HİCRİ YILBAŞI
Muhterem Müslümanlar!
4 Kasım Pazartesi günü Peygamber Efendimizin Mekke’den Medine’ye hicretinin 1435. Yılını ve Muharrem ayının ilk gününü idrak etmiş olacağız. Hicret, Miladi 639 yılında Hz. Ömer’in halifeliği döneminde, takvimin başlangıcı olarak kabul edilmiştir. İslamtarihinde ve Allah Resulünün hayatında bu olay çok önemli bir dönüm noktasıdır. Hicret,baskı ve zulüm altındaki ümmetin kurtuluşu, yeniden dirilişidir. Hicret, güçlü bir medeniyetin ortaya çıkmasına sebep olan muhteşem bir hadisedir.
Aziz ve Muhterem Müslümanlar!
Hicret, anlam olarak uzaklaşmak, terk etmek manalarına gelir. Hicrette yakınları, dostları, öz yurdu din ve nançsebebiyle terk etme vardır. Hicret edene muhacir denir. Peygamber Efendimiz (SAV), gerçek muhaciri şöyle tarif etmiştir: “Hakiki muhacir Allah’ın yasakladığı şeylerden kaçan ve onları terk eden kimsedir.”2 Hicret, küfür yurdundan iman yurduna intikalle, Allah’ın emrettiklerini yapmak, yasakladıklarını terk etmekle olur. Hicret, ilk Müslümanların inançları uğruna yaptıkları en büyük fedakârlık ve tevhit inancının, kalplerde yerleşmesinin en büyük sembollerindendir. Hicretten gaye, küfürden, zulümden uzaklaşıp İslamı bütünüyle yaşamaktır. Şartlar gerektirdiğinde hicret her zaman yapılır. Yüce Allah Muhacirleri Kur’anı Kerim de şöyle anlatıyor: “Onlar, ayakta iken, otururken ve yan yatarken Allah'ı zikrederler, göklerin ve yerin yaratılışını düşünürler. (Ve derler ki:) 'Rabbimiz, sen bunları boşuna yaratmadın. Sen pek yücesin, bizi ateşin azabından koru…

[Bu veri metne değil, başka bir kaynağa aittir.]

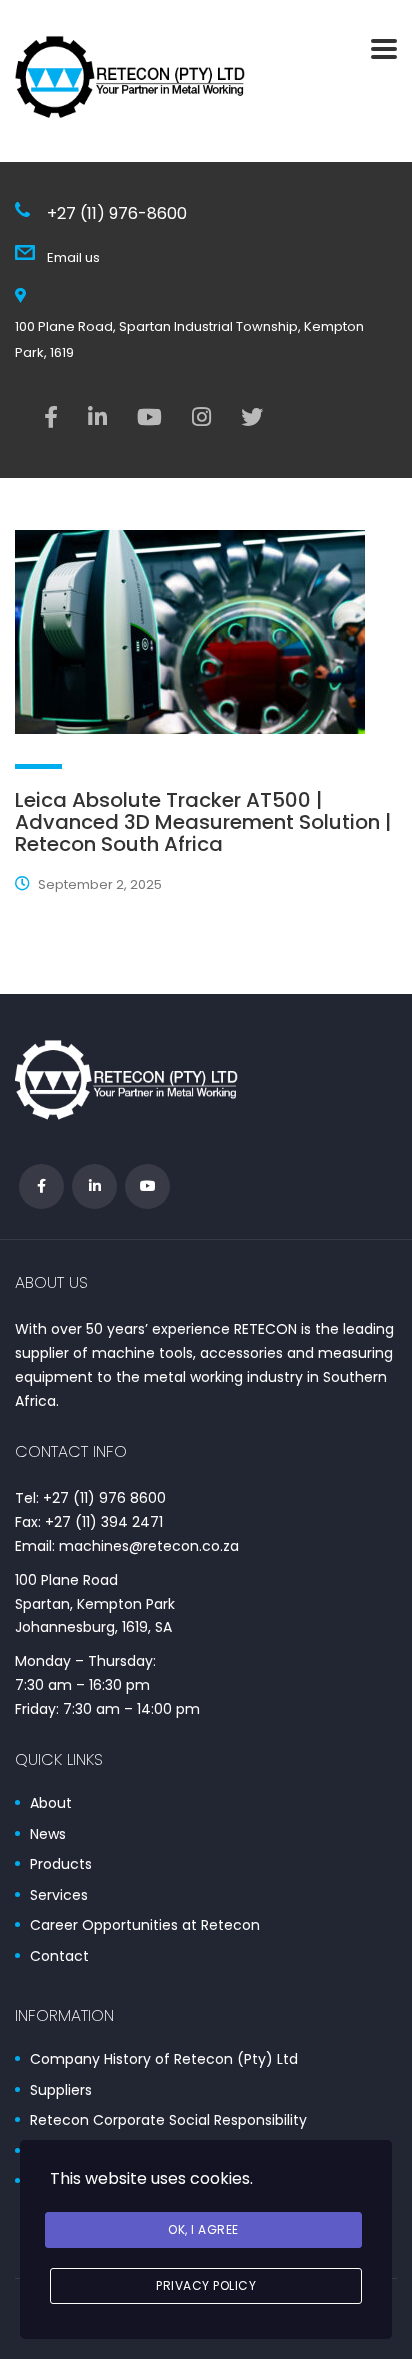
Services (59, 1896)
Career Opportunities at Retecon (145, 1926)
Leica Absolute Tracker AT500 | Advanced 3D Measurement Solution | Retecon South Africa (203, 822)
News (48, 1835)
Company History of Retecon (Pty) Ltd (164, 2060)
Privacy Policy (206, 2285)
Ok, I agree (203, 2229)
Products (61, 1865)
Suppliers (61, 2091)
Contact (59, 1957)
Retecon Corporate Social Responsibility (168, 2121)
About (51, 1804)
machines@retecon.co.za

Bunun üzerine Rableri, onların dualarını kabul etti. (Dedi ki:) Ben, erkek olsun kadın olsun, içinizden gayret eden hiçbir kimsenin yaptığını boşa çıkarmayacağım. Hicret edenler, yurtlarından çıkarılanlar, benim yolumda eziyete uğrayanlar, çarpışan ve öldürülenlerin günahlarını örteceğim. Onları altlarından ırmaklar akan cennetlere koyacağım. Bu ödül, Allah tarafındandır. Nitekim mükafatın en güzeli Allah katındadır.”
Aziz Müminler!
En büyük idealimiz, bir müslüman olarak gönlümüzü yaradanımıza teslim etmektir. Esasen mümin olmak kadar, müslümanca yaşamak ta çok önemlidir. İnandık dediğimiz yüce dinimizin esaslarını gereğince yaşıyor muyuz? Bu hususta kendimizi hiç hesaba çektik mi? Günlük hayatımızda İslam adına neler yapabiliyoruz? Ailece İslam’a, müslümana, bir ardımımız dokunuyor mu? Kötülüklerden uzaklaşabiliyor muyuz? Bu soruları düşünelim. Öte dünyada bunlara cevap veremezsek halimiz nicedir. Gelin, hayata müslümanca talip olalım, müslümanca yaşayalım ve günahlardan hicret edelim, onları terk edelim. Böylece Allah’ın rızasını kazanan ve cennetegirenlerden olalım.
Hutbemin sonunda, yeni Hicri yılınızı tebrik ederken, 1435. Hicri senenin İslam alemi için hayırlarla dolu olmasını diliyor ve sözlerimi bir ayet meali ile bitiriyorum: “İman edip hicret eden ve Allah yolunda cihad edenlerle, muhacirleri barındırıp onlara yardım edenler var ya; işte onlar gerçek müminlerdir. Onlar için bir bağışlanma ve bol bir rızık vardır.”